Rows on target coordinates

────────

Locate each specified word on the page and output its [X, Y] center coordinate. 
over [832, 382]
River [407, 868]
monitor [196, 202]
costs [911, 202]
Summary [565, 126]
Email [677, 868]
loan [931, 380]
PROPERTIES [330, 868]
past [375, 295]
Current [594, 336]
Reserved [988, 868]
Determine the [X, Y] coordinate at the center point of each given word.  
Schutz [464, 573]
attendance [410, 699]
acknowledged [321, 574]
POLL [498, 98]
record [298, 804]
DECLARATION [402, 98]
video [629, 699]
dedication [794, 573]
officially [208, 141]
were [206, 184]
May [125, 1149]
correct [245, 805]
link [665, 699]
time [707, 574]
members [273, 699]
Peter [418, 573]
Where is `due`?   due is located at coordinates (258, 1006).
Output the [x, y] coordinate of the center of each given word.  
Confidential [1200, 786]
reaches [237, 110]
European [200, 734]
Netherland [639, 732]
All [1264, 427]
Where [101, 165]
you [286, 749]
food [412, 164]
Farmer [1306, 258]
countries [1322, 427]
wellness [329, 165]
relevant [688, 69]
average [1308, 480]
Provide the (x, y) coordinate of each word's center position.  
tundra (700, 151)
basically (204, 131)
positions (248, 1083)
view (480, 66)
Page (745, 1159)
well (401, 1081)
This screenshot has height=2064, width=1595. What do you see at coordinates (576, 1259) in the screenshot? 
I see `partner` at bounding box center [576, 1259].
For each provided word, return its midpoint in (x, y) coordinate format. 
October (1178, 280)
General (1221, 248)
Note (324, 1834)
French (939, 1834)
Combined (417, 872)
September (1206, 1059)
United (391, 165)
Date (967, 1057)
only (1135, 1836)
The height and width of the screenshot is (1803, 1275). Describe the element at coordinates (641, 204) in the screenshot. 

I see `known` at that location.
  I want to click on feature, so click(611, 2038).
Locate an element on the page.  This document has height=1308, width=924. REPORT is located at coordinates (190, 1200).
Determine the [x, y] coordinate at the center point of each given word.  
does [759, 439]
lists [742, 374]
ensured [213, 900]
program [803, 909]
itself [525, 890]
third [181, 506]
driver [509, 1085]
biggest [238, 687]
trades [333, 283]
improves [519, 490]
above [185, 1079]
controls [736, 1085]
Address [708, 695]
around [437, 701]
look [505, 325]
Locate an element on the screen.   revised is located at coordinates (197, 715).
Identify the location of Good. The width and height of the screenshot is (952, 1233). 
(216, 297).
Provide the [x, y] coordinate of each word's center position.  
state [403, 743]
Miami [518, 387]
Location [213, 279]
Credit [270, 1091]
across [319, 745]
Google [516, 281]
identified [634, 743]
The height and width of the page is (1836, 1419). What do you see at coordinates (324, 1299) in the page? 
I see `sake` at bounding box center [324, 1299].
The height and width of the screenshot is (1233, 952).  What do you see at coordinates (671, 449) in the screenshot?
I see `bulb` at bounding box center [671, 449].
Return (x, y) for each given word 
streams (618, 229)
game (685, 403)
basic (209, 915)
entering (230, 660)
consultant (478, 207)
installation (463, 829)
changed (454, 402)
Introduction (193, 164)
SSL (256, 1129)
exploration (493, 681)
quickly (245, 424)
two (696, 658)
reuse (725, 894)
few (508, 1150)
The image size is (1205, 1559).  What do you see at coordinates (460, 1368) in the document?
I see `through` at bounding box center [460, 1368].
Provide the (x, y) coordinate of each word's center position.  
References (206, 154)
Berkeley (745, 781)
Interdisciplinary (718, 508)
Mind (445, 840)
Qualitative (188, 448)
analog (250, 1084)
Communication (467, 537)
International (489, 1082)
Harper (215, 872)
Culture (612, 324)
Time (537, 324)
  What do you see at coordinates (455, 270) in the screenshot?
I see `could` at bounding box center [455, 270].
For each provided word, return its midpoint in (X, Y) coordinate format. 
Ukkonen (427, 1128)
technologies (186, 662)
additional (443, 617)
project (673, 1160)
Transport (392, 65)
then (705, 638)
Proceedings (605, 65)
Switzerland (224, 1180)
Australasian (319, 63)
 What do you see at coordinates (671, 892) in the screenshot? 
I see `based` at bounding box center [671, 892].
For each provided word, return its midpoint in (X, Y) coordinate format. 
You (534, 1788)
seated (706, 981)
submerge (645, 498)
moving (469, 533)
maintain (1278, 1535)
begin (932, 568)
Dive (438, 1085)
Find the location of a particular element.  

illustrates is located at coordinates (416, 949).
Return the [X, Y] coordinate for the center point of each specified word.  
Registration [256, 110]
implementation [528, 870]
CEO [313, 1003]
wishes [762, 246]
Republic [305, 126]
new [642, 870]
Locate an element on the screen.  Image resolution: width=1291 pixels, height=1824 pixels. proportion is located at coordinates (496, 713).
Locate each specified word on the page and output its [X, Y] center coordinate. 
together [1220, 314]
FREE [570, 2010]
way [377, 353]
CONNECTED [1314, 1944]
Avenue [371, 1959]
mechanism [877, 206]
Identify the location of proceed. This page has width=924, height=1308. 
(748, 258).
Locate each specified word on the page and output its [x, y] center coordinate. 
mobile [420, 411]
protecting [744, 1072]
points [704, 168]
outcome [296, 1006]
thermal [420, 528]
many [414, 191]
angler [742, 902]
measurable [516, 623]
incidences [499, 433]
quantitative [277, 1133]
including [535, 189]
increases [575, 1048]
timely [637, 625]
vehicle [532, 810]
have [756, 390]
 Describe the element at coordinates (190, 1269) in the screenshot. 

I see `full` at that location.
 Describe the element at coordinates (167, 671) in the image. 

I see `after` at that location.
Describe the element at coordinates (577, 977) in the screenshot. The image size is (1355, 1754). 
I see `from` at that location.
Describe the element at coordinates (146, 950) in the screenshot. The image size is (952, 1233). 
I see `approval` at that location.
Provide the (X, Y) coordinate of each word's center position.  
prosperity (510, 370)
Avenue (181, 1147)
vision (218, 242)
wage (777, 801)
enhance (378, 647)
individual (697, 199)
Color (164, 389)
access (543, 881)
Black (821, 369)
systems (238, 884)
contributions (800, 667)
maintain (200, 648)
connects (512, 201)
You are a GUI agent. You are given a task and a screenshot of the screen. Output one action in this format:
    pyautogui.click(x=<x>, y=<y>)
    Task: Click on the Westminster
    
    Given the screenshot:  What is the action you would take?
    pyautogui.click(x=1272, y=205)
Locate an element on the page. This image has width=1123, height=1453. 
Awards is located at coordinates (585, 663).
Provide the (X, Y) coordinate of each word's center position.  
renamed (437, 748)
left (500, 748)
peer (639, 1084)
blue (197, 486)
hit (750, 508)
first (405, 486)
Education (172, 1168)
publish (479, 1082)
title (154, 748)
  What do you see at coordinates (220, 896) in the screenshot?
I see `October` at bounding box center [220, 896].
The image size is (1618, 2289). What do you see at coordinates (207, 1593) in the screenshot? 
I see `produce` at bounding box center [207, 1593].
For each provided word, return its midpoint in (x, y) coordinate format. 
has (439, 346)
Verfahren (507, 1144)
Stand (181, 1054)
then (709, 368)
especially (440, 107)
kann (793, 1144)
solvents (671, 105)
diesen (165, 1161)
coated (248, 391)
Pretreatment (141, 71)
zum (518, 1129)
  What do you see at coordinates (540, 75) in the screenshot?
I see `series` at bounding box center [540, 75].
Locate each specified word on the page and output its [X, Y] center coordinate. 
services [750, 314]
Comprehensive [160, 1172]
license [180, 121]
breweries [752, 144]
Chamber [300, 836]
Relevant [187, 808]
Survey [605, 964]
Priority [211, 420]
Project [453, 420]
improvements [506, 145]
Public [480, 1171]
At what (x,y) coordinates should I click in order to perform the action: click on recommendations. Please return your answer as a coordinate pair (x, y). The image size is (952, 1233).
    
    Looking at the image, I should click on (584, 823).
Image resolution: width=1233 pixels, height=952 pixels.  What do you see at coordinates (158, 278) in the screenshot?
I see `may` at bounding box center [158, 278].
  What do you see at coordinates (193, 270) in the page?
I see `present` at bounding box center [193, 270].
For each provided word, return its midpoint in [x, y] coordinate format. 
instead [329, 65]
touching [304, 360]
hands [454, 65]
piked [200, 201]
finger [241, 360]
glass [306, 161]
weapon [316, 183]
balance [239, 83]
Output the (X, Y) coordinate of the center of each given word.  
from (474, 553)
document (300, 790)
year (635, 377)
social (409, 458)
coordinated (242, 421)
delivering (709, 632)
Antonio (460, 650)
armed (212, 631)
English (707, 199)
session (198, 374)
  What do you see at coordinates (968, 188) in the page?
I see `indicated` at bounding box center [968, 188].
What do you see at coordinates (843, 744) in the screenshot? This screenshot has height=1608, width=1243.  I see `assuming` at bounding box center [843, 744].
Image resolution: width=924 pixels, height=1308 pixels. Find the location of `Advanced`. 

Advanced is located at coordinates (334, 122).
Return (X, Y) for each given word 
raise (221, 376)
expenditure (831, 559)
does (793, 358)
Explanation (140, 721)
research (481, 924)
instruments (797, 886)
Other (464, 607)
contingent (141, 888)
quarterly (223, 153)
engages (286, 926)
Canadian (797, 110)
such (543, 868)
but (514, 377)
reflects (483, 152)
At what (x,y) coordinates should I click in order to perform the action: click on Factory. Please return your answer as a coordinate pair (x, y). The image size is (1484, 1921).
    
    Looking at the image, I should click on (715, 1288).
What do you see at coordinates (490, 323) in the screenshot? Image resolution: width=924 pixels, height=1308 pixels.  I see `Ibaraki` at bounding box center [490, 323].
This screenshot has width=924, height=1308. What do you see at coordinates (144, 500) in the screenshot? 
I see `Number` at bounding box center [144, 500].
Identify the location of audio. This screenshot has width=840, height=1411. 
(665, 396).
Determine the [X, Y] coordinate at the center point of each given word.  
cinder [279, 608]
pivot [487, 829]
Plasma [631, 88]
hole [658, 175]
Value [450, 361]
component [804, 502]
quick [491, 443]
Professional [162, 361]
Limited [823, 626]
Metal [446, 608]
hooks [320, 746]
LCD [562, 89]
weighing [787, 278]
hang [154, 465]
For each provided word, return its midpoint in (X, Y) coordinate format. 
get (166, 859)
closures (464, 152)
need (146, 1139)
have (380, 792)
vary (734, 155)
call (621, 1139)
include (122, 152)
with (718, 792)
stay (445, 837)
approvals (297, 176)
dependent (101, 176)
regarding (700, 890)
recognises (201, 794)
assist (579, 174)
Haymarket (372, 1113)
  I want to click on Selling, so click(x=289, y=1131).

────────

#### GIVEN INSTRUCTION:
Starting with the first of the rows above and going on through the line containing "coordinates (258, 1006).", give those lines again exactly as they appear.

#### FINAL RESULT:
Locate each specified word on the page and output its [X, Y] center coordinate. 
over [832, 382]
River [407, 868]
monitor [196, 202]
costs [911, 202]
Summary [565, 126]
Email [677, 868]
loan [931, 380]
PROPERTIES [330, 868]
past [375, 295]
Current [594, 336]
Reserved [988, 868]
Determine the [X, Y] coordinate at the center point of each given word.  
Schutz [464, 573]
attendance [410, 699]
acknowledged [321, 574]
POLL [498, 98]
record [298, 804]
DECLARATION [402, 98]
video [629, 699]
dedication [794, 573]
officially [208, 141]
were [206, 184]
May [125, 1149]
correct [245, 805]
link [665, 699]
time [707, 574]
members [273, 699]
Peter [418, 573]
Where is `due`?   due is located at coordinates (258, 1006).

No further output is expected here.